Cecily Keaton è sempre stata attratta dai misteri, occupandosi di casi di persone scomparse. Dopo l’ultimo caso finito male, stanca e in fuga dal suo passato, per l’estate decide di lasciare la sua cittadina in Inghilterra e di recarsi in Scozia, a Edimburgo. Neanche qui trova la pace che desidera: a due settimane dal suo arrivo, viene coinvolta in una misteriosa ricerca e la tentazione di riprendere a indagare è tanta. Incaricata dal Signor Black, anziano attore, giunge a Tudor Hall, la sua villa vittoriana, dove si trovano altri ospiti invitati per un party a tema Cluedo. Nulla è come si aspettava e improvvisamente il gioco si trasforma in realtà quando alla scomparsa di uno dei giocatori segue un omicidio. A questo punto, Cecily non può non riprendere i panni da detective in una corsa contro il tempo, avendo solo cinque giorni per scoprire l’autore, il movente, il luogo e l’arma del delitto.

Perché ho scritto questo libro?

Ho scritto “Il caso Tudor Hall” perché sono sempre stata un’appassionata di gialli e thriller. Mi incuriosiva l’idea di un libro in cui un gioco da tavolo potesse prendere vita e il giocatore non dovesse rimanere qualcosa di esterno, ma fosse parte integrante di esso. Volevo che fosse un punto di partenza per trattare attraverso ogni personaggio tematiche e problematiche diverse: stalking, dipendenze, apparenza e realtà, narcisismo, amore… Ma dando spazio anche a momenti ironici e romantici.

ANTEPRIMA NON EDITATA

CAPITOLO UNO

        Una questione di affari

9 GIUGNO, ORE 16.45

L’avevo seguita per due settimane, cercando di studiarla senza risultati. Non era facile da inquadrare. Non avevo capito granché da quei quindici giorni se non che possedeva un particolare dono nel saper sgattaiolare via silenziosamente quando uno meno se lo aspettava e che nutriva un amore spassionato per le torte al cioccolato. In realtà, in ogni posto in cui andava a fare merenda sceglieva sempre un dolce diverso, ma in cui doveva esserci almeno una traccia di cioccolato.
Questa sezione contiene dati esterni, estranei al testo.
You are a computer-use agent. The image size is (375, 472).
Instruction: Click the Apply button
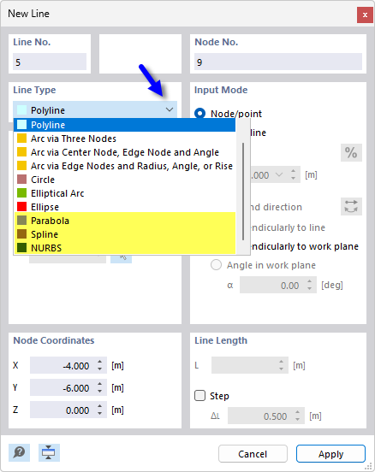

Non l’avevo mai vista in compagnia di qualcun altro, un’amica o un amico. Invisibile, sfuggente, inafferrabile… a un occhio poco attento sarebbe sembrata una giovane ordinaria, a un tipico cittadino di Edimburgo un fantasma. Ma io ero finalmente riuscito a rintracciarla un’altra volta.

La osservai al di là della vetrina. Non temevo che potesse vedermi. Erano rare le occasioni in cui alzava lo sguardo dal libro che teneva stretto in una mano e dal taccuino su cui scriveva ogni tanto. Avevo cercato di immaginare cosa buttasse giù: appunti, note, indizi, ricette, notizie, sospetti? Lo avrei scoperto di lì a poco, mi dissi.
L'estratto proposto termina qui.